Task item>
Set down, character for character, everything in the records below from the line holding "Instruction: Open the Manage gear settings" down to the line holding "Click the highlighted", and no other line.

↓↓↓

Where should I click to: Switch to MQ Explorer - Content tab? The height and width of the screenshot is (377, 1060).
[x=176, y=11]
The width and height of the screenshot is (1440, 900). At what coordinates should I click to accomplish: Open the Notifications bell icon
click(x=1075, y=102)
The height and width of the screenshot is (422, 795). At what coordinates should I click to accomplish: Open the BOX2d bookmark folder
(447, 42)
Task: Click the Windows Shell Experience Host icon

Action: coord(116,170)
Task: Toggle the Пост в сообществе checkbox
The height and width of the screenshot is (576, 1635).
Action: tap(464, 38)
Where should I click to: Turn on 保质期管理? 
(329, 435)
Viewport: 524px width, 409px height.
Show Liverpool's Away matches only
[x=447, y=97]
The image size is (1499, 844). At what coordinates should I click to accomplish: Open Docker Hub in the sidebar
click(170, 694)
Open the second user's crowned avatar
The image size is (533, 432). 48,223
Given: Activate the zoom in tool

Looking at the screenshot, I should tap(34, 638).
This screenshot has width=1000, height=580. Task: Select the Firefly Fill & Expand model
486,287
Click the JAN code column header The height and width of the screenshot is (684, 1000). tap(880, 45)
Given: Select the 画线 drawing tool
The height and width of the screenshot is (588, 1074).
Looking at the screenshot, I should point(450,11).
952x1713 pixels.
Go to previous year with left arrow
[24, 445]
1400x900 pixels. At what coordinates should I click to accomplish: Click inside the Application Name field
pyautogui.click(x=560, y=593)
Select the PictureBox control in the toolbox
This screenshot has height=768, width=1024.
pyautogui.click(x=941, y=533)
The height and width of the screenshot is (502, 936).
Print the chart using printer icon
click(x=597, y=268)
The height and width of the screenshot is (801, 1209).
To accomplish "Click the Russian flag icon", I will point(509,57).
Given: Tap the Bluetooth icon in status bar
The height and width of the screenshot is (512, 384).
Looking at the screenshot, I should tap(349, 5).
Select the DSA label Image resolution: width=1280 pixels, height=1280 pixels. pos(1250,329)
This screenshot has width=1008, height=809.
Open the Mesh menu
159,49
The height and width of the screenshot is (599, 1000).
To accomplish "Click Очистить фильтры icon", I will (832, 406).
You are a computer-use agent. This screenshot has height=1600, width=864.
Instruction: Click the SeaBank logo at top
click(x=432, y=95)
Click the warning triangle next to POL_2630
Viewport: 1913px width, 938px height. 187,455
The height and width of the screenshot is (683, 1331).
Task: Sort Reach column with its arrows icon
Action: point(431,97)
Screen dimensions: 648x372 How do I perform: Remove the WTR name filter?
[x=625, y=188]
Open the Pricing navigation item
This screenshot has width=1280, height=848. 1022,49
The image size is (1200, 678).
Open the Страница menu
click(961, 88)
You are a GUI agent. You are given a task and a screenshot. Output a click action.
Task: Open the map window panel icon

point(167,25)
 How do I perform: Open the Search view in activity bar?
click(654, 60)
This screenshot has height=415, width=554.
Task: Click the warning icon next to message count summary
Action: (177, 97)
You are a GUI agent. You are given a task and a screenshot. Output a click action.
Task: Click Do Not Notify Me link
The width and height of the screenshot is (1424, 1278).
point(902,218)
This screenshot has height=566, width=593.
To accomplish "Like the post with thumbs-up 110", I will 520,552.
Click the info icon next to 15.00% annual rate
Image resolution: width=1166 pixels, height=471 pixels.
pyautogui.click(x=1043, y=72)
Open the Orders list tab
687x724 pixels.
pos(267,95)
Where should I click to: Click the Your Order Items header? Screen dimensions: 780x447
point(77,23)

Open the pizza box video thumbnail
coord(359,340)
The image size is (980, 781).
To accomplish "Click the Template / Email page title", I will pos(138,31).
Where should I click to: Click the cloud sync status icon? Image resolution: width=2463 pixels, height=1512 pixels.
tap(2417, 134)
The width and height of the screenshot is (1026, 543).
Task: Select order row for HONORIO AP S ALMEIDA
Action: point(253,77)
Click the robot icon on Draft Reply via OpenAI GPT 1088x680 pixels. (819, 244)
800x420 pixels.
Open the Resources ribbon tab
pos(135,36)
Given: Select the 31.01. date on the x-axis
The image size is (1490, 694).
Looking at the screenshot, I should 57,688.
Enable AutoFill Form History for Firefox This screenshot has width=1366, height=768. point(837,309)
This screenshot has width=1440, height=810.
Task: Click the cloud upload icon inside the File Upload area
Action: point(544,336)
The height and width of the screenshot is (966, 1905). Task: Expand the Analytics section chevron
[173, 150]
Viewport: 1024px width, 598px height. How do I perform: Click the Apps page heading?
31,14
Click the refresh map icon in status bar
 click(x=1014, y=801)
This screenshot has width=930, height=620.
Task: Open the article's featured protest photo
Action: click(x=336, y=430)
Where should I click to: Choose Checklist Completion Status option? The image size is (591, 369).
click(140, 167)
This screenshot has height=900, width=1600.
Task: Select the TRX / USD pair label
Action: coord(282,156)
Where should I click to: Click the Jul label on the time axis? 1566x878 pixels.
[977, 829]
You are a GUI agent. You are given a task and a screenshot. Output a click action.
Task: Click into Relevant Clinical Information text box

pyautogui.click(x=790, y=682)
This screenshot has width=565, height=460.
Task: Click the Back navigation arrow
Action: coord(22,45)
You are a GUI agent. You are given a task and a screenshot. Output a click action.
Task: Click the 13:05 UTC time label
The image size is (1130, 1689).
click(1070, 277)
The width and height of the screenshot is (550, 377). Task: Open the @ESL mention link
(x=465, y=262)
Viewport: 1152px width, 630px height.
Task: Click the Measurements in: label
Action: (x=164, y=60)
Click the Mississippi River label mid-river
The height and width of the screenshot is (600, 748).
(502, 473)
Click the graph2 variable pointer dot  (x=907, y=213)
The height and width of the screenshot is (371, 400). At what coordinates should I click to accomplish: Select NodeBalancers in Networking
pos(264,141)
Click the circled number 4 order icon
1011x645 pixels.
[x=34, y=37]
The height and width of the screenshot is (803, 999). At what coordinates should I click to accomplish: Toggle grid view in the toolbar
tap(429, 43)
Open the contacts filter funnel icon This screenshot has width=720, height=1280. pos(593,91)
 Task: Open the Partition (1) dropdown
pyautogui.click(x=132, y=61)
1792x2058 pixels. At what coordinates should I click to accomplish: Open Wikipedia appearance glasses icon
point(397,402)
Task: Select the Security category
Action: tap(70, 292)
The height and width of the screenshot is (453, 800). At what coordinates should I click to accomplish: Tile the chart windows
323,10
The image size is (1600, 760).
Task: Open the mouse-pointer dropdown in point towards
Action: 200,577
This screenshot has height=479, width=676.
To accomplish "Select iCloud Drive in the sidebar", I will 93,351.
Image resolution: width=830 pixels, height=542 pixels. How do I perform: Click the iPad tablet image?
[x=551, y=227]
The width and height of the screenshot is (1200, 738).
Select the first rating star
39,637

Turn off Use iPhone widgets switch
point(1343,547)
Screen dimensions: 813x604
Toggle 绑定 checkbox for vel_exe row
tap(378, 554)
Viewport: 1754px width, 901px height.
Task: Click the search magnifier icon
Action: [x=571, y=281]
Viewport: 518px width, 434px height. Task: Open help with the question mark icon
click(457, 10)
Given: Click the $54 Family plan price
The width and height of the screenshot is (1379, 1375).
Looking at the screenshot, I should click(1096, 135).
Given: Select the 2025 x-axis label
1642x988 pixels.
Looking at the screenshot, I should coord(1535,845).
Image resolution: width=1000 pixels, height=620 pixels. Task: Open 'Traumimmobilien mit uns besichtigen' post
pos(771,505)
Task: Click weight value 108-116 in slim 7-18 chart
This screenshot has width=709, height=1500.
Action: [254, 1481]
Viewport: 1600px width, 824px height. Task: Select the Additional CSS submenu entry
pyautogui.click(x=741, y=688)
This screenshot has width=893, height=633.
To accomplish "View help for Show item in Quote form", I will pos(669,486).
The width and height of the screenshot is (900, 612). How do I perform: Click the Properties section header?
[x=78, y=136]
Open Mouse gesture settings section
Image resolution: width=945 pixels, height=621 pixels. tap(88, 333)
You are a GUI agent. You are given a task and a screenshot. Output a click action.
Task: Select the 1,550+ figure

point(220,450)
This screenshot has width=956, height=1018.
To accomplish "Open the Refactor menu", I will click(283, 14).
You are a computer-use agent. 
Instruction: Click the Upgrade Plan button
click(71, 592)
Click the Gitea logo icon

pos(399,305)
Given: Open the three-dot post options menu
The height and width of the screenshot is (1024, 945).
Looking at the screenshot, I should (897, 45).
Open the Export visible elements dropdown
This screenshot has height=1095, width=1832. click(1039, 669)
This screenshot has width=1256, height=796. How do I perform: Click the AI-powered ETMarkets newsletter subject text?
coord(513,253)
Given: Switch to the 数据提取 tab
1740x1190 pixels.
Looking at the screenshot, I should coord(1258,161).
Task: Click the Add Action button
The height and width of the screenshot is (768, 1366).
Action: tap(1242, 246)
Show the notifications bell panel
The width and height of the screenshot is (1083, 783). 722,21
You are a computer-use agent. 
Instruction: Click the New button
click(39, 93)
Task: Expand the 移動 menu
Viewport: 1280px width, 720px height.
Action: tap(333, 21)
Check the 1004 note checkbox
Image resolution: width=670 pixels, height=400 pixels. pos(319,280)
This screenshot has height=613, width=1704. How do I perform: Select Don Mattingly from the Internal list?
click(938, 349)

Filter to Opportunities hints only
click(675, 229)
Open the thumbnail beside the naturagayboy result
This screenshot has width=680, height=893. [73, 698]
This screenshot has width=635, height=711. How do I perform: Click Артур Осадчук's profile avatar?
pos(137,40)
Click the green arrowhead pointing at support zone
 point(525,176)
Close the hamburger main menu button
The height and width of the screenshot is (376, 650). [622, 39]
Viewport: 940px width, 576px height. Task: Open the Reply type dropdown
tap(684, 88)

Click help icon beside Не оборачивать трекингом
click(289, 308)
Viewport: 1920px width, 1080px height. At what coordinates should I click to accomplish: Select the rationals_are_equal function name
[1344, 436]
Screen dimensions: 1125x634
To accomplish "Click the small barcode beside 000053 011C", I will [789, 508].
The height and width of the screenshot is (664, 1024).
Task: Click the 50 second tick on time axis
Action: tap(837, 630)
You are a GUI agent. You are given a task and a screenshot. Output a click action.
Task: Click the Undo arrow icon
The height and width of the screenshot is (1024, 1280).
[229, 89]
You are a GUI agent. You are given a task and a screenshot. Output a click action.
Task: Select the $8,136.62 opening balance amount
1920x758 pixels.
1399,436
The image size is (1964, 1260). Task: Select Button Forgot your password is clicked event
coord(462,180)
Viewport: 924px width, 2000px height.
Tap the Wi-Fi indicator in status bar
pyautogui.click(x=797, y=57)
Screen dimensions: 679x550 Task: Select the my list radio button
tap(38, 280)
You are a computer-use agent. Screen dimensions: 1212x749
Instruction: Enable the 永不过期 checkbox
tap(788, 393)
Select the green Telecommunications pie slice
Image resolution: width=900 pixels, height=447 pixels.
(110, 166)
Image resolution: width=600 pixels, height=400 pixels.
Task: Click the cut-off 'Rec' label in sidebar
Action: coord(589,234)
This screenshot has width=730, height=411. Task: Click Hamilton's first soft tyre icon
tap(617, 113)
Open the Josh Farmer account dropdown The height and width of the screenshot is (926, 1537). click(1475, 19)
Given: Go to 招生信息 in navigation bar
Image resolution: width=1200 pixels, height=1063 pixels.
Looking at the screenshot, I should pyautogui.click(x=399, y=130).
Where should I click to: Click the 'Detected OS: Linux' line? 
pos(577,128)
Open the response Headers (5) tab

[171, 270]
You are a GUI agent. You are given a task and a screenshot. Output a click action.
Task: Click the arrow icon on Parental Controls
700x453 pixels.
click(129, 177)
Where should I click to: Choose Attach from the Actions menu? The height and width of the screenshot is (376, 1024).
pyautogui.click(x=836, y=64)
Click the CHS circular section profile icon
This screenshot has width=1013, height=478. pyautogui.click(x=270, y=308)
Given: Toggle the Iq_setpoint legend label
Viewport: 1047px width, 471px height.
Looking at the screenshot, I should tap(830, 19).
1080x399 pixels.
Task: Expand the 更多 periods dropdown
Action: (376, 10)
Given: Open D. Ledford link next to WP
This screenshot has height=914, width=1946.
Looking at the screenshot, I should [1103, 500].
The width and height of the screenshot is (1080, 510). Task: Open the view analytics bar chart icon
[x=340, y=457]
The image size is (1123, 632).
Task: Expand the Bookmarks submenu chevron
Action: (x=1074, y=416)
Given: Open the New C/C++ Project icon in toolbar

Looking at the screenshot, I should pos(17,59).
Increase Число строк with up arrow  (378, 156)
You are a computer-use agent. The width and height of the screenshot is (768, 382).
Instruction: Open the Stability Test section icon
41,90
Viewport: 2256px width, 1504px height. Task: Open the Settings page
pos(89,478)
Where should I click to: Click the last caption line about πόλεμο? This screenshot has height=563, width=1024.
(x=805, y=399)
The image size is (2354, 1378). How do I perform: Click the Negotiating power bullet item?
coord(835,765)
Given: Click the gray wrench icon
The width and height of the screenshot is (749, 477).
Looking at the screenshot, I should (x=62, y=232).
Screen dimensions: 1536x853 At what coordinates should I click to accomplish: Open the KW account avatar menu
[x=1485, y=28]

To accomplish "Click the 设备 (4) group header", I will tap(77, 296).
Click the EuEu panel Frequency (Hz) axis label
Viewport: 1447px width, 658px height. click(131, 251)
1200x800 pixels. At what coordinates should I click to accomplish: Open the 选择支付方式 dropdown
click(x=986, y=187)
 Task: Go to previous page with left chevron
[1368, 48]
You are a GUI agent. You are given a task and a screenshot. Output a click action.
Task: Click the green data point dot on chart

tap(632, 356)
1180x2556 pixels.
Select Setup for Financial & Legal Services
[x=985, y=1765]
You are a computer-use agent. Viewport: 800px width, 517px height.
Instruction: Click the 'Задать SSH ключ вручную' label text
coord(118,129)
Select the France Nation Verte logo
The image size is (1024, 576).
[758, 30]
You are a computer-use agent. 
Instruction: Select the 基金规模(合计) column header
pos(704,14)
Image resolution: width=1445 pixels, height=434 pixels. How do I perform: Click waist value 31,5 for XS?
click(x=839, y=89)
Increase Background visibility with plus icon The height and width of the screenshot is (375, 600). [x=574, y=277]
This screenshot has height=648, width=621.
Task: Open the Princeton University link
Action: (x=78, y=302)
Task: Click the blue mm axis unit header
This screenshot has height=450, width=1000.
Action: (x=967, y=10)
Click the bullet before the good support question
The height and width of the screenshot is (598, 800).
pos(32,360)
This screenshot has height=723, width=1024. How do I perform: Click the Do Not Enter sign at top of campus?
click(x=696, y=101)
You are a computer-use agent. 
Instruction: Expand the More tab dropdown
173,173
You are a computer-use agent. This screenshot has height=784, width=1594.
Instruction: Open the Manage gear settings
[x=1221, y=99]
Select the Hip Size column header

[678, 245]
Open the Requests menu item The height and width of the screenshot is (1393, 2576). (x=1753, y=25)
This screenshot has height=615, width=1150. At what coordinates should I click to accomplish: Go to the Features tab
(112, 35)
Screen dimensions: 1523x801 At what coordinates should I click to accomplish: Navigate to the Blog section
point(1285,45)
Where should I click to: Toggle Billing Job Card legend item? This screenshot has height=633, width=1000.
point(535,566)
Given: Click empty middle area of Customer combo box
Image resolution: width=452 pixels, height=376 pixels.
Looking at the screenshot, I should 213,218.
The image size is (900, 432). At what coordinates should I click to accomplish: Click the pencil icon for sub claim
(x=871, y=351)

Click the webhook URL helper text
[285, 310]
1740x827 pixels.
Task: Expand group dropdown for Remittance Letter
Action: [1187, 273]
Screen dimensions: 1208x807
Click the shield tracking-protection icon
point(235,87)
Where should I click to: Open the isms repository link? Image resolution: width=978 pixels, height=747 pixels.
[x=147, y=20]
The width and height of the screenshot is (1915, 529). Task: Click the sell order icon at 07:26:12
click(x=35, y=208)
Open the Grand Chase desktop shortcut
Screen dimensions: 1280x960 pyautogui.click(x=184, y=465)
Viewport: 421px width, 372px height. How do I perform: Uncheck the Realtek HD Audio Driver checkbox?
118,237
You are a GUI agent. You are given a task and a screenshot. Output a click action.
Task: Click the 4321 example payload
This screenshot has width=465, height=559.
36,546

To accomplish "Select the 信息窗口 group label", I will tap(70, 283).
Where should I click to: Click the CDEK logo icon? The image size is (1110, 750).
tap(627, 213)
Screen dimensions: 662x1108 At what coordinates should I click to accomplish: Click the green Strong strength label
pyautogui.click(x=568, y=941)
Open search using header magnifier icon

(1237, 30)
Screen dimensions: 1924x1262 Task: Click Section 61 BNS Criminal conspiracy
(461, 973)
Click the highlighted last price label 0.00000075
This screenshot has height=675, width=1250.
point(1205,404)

↑↑↑

Output of the exercise>
Instruction: Open the Manage gear settings
[x=1221, y=99]
Select the Hip Size column header

[678, 245]
Open the Requests menu item The height and width of the screenshot is (1393, 2576). (x=1753, y=25)
This screenshot has height=615, width=1150. At what coordinates should I click to accomplish: Go to the Features tab
(112, 35)
Screen dimensions: 1523x801 At what coordinates should I click to accomplish: Navigate to the Blog section
point(1285,45)
Where should I click to: Toggle Billing Job Card legend item? This screenshot has height=633, width=1000.
point(535,566)
Given: Click empty middle area of Customer combo box
Image resolution: width=452 pixels, height=376 pixels.
Looking at the screenshot, I should 213,218.
The image size is (900, 432). At what coordinates should I click to accomplish: Click the pencil icon for sub claim
(x=871, y=351)

Click the webhook URL helper text
[285, 310]
1740x827 pixels.
Task: Expand group dropdown for Remittance Letter
Action: [1187, 273]
Screen dimensions: 1208x807
Click the shield tracking-protection icon
point(235,87)
Where should I click to: Open the isms repository link? Image resolution: width=978 pixels, height=747 pixels.
[x=147, y=20]
The width and height of the screenshot is (1915, 529). Task: Click the sell order icon at 07:26:12
click(x=35, y=208)
Open the Grand Chase desktop shortcut
Screen dimensions: 1280x960 pyautogui.click(x=184, y=465)
Viewport: 421px width, 372px height. How do I perform: Uncheck the Realtek HD Audio Driver checkbox?
118,237
You are a GUI agent. You are given a task and a screenshot. Output a click action.
Task: Click the 4321 example payload
This screenshot has width=465, height=559.
36,546

To accomplish "Select the 信息窗口 group label", I will tap(70, 283).
Where should I click to: Click the CDEK logo icon? The image size is (1110, 750).
tap(627, 213)
Screen dimensions: 662x1108 At what coordinates should I click to accomplish: Click the green Strong strength label
pyautogui.click(x=568, y=941)
Open search using header magnifier icon

(1237, 30)
Screen dimensions: 1924x1262 Task: Click Section 61 BNS Criminal conspiracy
(461, 973)
Click the highlighted last price label 0.00000075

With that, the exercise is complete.